WORK ORDER — Copy, exactly and without additions, every line in the records below from the one holding "Given: Open the PLAYLISTY" through the one holding "Given: Click the Zhenjiang", both ends included.

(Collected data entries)
[Start of section]

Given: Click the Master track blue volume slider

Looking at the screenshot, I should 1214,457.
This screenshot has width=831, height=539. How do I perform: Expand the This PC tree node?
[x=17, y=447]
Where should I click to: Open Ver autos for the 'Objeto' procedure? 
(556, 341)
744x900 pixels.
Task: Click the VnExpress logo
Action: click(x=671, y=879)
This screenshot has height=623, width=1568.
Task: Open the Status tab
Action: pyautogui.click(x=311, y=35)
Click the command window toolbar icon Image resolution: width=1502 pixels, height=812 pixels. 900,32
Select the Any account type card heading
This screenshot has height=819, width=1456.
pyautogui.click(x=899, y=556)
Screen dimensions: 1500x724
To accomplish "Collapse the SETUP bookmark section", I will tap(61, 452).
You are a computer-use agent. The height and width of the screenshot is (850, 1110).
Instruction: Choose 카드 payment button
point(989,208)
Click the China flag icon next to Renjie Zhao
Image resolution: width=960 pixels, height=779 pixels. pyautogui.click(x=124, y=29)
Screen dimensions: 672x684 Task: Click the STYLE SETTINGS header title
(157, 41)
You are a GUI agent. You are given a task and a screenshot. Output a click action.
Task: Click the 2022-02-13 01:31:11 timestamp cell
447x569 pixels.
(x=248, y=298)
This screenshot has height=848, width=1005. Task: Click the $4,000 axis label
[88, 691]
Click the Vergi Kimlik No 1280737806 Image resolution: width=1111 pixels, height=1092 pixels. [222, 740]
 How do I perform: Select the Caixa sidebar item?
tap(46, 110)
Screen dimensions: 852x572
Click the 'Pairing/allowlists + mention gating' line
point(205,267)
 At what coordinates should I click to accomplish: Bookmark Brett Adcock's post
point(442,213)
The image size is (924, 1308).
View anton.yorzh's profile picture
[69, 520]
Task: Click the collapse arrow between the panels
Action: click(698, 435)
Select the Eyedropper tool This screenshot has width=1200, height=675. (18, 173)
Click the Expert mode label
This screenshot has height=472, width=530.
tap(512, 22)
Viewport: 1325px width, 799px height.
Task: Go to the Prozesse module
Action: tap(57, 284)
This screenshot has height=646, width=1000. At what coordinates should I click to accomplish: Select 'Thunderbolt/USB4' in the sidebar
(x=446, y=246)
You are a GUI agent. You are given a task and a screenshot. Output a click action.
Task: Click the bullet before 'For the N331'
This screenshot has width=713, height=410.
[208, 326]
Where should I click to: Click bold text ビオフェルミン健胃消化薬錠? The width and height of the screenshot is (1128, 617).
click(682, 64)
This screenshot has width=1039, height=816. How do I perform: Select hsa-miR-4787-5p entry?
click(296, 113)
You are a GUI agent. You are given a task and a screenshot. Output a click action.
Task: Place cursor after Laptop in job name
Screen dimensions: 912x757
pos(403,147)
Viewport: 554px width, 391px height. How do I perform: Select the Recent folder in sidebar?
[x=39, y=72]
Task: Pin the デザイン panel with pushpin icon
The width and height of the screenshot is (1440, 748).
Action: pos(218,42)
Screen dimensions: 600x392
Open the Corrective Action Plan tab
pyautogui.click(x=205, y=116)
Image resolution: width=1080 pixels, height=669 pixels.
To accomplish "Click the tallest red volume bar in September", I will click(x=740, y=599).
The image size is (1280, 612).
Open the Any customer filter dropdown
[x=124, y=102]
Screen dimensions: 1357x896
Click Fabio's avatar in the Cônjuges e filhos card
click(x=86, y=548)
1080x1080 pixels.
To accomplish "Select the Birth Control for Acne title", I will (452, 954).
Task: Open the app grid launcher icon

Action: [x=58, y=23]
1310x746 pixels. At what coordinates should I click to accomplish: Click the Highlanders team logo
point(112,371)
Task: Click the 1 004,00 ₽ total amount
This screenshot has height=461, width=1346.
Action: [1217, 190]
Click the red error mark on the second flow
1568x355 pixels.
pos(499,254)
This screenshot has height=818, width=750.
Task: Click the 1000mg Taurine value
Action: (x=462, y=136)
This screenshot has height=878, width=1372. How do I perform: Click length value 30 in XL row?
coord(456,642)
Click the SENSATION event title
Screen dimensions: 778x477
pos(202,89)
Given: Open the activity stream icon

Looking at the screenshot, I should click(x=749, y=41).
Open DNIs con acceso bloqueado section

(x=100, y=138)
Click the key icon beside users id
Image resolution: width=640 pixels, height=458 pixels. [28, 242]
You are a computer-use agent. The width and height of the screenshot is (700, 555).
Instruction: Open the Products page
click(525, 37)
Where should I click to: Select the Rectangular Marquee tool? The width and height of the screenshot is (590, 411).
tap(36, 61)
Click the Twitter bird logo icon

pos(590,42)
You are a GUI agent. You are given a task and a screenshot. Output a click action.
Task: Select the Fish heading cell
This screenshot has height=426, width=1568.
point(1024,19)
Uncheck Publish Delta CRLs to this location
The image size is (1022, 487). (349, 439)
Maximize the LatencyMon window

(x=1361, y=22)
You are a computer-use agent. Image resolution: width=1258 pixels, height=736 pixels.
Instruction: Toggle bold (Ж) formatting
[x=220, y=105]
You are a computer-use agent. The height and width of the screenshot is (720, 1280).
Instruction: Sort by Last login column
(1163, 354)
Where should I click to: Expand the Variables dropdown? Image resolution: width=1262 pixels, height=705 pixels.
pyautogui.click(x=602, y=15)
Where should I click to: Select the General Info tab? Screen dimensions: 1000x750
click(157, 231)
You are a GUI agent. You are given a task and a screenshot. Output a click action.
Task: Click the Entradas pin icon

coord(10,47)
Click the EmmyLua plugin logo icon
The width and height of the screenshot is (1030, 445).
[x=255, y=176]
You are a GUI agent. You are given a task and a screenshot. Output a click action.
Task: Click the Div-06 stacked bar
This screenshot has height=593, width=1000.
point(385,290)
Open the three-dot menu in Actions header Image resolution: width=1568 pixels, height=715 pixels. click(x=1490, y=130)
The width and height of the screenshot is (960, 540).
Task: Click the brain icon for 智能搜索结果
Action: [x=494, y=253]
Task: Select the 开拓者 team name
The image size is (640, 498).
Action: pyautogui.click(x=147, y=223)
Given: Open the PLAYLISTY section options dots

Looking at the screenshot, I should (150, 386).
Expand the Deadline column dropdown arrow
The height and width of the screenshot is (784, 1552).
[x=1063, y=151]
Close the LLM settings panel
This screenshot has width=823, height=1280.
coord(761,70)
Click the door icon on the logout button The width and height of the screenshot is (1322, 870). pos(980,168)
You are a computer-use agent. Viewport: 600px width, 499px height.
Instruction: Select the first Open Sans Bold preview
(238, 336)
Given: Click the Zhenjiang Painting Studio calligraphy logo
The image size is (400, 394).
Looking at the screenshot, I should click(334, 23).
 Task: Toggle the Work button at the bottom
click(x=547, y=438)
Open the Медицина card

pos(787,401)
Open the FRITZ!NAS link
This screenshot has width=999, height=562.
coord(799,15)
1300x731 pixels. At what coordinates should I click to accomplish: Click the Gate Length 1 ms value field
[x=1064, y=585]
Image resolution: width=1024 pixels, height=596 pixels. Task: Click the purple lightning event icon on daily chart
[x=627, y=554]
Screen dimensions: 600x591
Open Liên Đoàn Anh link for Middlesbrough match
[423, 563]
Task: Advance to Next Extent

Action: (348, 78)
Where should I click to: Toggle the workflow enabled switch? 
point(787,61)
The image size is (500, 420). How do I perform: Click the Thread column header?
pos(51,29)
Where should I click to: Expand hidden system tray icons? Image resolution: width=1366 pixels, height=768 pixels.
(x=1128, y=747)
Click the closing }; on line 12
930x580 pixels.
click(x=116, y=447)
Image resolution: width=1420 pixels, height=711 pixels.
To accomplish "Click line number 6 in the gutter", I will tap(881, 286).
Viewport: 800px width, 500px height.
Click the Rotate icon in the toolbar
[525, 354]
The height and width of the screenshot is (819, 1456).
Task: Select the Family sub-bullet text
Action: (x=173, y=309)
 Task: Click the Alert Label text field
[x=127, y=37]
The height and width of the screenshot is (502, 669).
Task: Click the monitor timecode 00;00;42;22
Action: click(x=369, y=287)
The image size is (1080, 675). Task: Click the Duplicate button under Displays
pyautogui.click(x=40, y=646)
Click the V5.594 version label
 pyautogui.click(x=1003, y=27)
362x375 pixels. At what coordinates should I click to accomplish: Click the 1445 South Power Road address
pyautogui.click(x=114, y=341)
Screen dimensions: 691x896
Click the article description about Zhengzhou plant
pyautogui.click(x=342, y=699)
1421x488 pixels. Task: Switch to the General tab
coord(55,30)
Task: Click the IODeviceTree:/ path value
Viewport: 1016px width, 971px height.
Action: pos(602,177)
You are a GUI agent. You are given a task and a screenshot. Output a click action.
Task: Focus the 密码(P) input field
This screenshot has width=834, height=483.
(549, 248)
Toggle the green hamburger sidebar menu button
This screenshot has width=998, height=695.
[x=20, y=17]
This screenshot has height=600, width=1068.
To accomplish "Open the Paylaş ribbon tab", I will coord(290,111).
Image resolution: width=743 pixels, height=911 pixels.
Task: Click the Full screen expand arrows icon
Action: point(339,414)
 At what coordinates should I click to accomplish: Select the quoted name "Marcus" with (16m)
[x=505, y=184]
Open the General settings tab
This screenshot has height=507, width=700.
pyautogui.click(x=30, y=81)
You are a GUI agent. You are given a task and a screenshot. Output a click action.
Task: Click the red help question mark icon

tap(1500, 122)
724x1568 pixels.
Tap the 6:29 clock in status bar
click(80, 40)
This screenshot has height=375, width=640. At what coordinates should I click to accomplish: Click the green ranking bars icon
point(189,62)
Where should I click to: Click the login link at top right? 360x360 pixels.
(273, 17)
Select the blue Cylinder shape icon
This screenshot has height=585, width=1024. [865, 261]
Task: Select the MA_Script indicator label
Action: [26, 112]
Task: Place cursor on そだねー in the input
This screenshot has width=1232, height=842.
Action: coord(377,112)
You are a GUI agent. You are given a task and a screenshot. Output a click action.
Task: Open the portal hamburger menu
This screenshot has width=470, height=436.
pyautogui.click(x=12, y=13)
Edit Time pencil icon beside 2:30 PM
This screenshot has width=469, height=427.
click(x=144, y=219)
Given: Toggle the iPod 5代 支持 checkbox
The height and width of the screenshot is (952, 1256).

[End of section]

YOUR RESPONSE —
Given: Open the PLAYLISTY section options dots

Looking at the screenshot, I should (150, 386).
Expand the Deadline column dropdown arrow
The height and width of the screenshot is (784, 1552).
[x=1063, y=151]
Close the LLM settings panel
This screenshot has width=823, height=1280.
coord(761,70)
Click the door icon on the logout button The width and height of the screenshot is (1322, 870). pos(980,168)
You are a computer-use agent. Viewport: 600px width, 499px height.
Instruction: Select the first Open Sans Bold preview
(238, 336)
Given: Click the Zhenjiang Painting Studio calligraphy logo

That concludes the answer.